WHAT TO WORK ON
**1)** In the letter about India's military buildup, how far is the U.S. facility on Diego Garcia from India's Cape Camorin?
**2)** Reproduce everything in the letter about India's military buildup from "Thank you for" down to "the Soviet Union.".

TEXT EXCERPT

Thank you for publishing Margolis' column which revealed that the leader of the so-called nonaligned nations has acquired an army of 1.1 million with close to 3,000 main battle tanks and an air force of more than 700 combat planes, including the latest MIG 29s, mostly with the help of the Soviet Union.

While becoming a military superpower, India has demonstrated two ominous features which have become strong pillars of the Indian foreign policy: First, India provides bitter criticism of the U.S. military facility on Diego Garcia atoll located 1,200 miles south of India's Cape Camorin. Second, while defending the massive arms support from Moscow, India bitterly opposes the maintenance of defense ties on the shipment of military supplies by whom it calls "outsiders" to the other countries of the subcontinent, including Pakistan and Sri Lanka. In the Indian opinion, Sri Lanka should not have even sought "counterinsurgency" advice from a nation other than India at a time when Sri Lanka's own separatist insurgents were trained and harbored on Indian soil by an intelligence branch of the Indian prime minister's office.

It is alarming to note what Sri Lankan President Junius Jayawardene said when he gave in to the Indian threat of an invasion and signed the so-called Indo-Lanka Peace Pact betraying the island nation's independence. The president said that he took that step since the United States would not budge a finger to help Sri Lanka without asking India for its permission. It is hard to believe but, unfortunately, an imperialistic power carries on undisturbed with the passive consent of the so-called leaders of the free world.

INFORMATION SUPPLIED
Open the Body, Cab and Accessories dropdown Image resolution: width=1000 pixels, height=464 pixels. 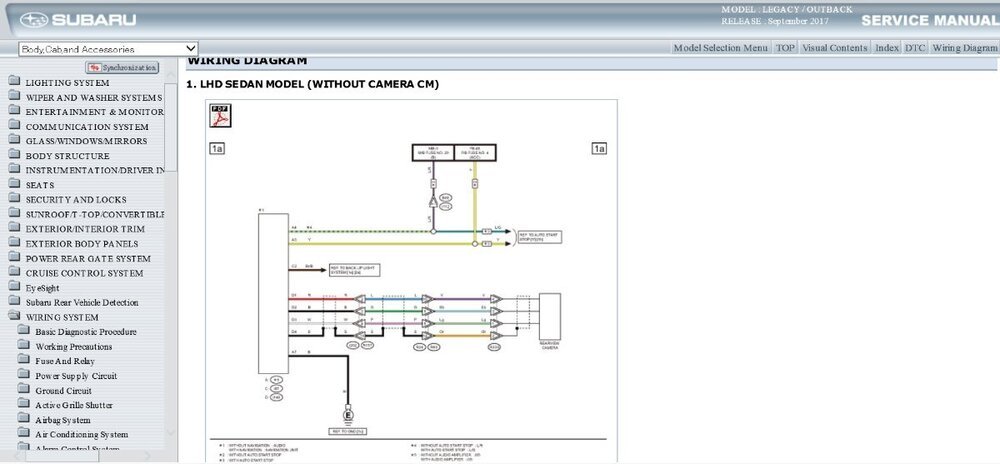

CORRECT ANSWERS
**1)** It is 1,200 miles south of Cape Camorin.

**2)**
Thank you for publishing Margolis' column which revealed that the leader of the so-called nonaligned nations has acquired an army of 1.1 million with close to 3,000 main battle tanks and an air force of more than 700 combat planes, including the latest MIG 29s, mostly with the help of the Soviet Union.